Should the alarm bells begin sounding for traders looking for signs of the health of the economy, the coming week will bring larger indicators as to how President Trump’s tariffs are already be causing tension. A fresh bout of jobs data kicked off this past Friday’s trading, in which investors saw nonfarm payrolls bring in a lower-than-expected 143,000 jobs in January.
While the sticker shock of Trump’s tariff announcements had started to wear off, stocks looked resilient for the first few weeks. However, on Friday the University of Michigan’s consumer sentiment survey for February whiffed badly on estimates, with polled participants anticipating a one-year inflation rate of 4.3% -- what would be its highest level since November 2023.
Despite an open in the black, stocks quickly sold off, as the survey added to the gloom and doom slowly permeating Wall Street. Driving this sentiment home was the most recent American Association of Individual Investor (AAII) survey, which showed the largest bear reading since November 2023, ranking in the 90th percentile of its all-time range.
The upcoming week will be flooded with highly anticipated economic reports, most notably the Consumer Price Index (CPI) for January, which is scheduled to release at 8:30 AM E.T. on Wednesday, February 12. Core CPI is one of the Fed’s preferred inflation gauges, and last month’s reading of the annual rate was 3.2%, slightly better than the anticipated 3.3%. While levels have yet to see a drastic decrease, an acceleration has also been avoided of late.

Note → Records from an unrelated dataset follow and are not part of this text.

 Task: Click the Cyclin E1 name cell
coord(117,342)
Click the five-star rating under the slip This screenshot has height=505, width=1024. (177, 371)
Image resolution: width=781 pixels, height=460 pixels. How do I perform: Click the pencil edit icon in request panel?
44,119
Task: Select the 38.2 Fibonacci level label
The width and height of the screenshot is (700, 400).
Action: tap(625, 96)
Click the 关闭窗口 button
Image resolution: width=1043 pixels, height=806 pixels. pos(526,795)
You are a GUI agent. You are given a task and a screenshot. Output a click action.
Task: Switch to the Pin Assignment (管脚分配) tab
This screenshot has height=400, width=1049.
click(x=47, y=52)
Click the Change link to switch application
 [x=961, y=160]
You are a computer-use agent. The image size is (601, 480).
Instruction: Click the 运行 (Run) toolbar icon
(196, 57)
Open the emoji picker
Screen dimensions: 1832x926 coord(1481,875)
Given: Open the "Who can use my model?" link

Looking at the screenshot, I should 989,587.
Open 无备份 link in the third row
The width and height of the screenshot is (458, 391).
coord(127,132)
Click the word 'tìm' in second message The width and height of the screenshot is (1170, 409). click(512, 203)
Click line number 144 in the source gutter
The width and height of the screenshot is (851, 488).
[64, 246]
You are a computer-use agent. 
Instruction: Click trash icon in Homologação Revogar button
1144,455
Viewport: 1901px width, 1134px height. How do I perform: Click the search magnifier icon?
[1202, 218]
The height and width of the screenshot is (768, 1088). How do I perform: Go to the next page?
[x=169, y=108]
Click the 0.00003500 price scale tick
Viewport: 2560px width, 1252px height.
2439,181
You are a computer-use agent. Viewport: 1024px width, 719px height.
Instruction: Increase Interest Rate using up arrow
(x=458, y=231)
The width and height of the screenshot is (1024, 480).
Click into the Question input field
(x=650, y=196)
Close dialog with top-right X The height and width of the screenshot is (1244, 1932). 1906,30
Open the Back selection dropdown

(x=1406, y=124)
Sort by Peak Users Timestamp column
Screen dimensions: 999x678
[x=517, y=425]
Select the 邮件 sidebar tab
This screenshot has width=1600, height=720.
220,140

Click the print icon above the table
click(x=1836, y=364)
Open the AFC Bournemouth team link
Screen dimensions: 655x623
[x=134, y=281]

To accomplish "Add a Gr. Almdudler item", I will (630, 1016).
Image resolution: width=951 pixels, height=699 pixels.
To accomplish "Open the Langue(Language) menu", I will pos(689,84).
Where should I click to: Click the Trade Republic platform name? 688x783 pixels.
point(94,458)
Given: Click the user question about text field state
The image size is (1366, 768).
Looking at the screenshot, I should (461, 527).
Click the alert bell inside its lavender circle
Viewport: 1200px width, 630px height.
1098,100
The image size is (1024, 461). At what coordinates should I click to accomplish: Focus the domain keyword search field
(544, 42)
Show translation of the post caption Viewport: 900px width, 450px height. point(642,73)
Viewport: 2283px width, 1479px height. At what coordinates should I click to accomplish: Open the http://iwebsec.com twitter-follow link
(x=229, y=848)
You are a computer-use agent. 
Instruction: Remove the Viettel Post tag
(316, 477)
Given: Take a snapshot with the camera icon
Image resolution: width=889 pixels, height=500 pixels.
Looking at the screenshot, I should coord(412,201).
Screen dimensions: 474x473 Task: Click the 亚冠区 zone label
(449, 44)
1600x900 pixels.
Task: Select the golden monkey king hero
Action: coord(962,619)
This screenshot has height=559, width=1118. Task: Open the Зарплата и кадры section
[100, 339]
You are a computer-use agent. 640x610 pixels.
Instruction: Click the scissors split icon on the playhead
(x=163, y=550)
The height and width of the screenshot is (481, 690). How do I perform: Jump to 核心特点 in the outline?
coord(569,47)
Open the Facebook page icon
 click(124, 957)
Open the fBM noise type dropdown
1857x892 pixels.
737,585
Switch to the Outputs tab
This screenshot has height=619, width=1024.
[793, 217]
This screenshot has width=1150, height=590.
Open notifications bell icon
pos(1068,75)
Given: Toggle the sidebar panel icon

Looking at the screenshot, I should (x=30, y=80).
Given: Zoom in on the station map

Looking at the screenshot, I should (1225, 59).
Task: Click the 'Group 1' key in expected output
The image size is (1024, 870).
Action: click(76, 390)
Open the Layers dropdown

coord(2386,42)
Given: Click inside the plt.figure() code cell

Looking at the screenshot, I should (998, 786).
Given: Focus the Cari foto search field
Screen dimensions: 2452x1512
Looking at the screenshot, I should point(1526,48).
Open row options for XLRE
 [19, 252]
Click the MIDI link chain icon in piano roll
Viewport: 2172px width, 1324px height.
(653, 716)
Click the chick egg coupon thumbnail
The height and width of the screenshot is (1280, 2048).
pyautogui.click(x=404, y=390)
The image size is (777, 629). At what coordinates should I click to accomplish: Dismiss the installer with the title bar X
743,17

But how exactly has this increased uncertainty and worry surrounding the fate and repercussions of tariffs on near-term inflation affect the stock market? Directly following the Jan. 15 CPI report, the Dow Jones Industrial Average (DJI) clocked a 703-point win and the Nasdaq Composite (IXIC) soared 470 points higher. The S&P 500 Index (SPX) surged 100 points, while on the flip side we saw the 10-year Treasury yield plunge even further from its Jan. 13, 4.89% high down to a low of 4.63%. Rounding out the current week, the 10-year bond is sitting even lower, just shy of 4.5%.
Sticky inflation could send the Cboe Volatility Index (VIX) to the 20 mark, though as of Friday, the market’s "fear gauge" is sitting at 16.45, locking in its first win in five sessions. The mid-January post-CPI stock market surge unsurprisingly pummeled the VIX, the shedding more than 13.8% for the session. Should we expect a repeat this week?
To no great surprise, data from Schaeffer’s Quantitative Analyst Rocky White points to a historically negative response both on the day and following week for the VIX, after a CPI release. The tables below show both the VIX and S&P 500 returns over the next week after CPI release dates, then after other dates for comparison, looking at data since 2021.
As far as the VIX goes, it typically falls over the next week after the release. Since 2021, the median change in the VIX was -3.5% and it finished positive only 40% of the time. The SPX has slightly outperformed in the week after the CPI release, posting a median return of 0.4%, positive 60% of the time.
As for the day of a CPI release, the aforementioned data seems to only be exacerbated for the fear gauge. Since 2021, the VIX has tended to suffer a median change of -4.3%, positive only 27% of the time. On the other hand, the S&P 500 looks slightly less enthusiastic than its next week return, posting a median return of 0.3%, positive 58% of the time.
Investors should get used to murky market sentiment remains, at best. However, seasonality is on Wall Street’s side, and during a potentially low-volume environment, any enigmatic political and economic headlines can often be navigated smoothly.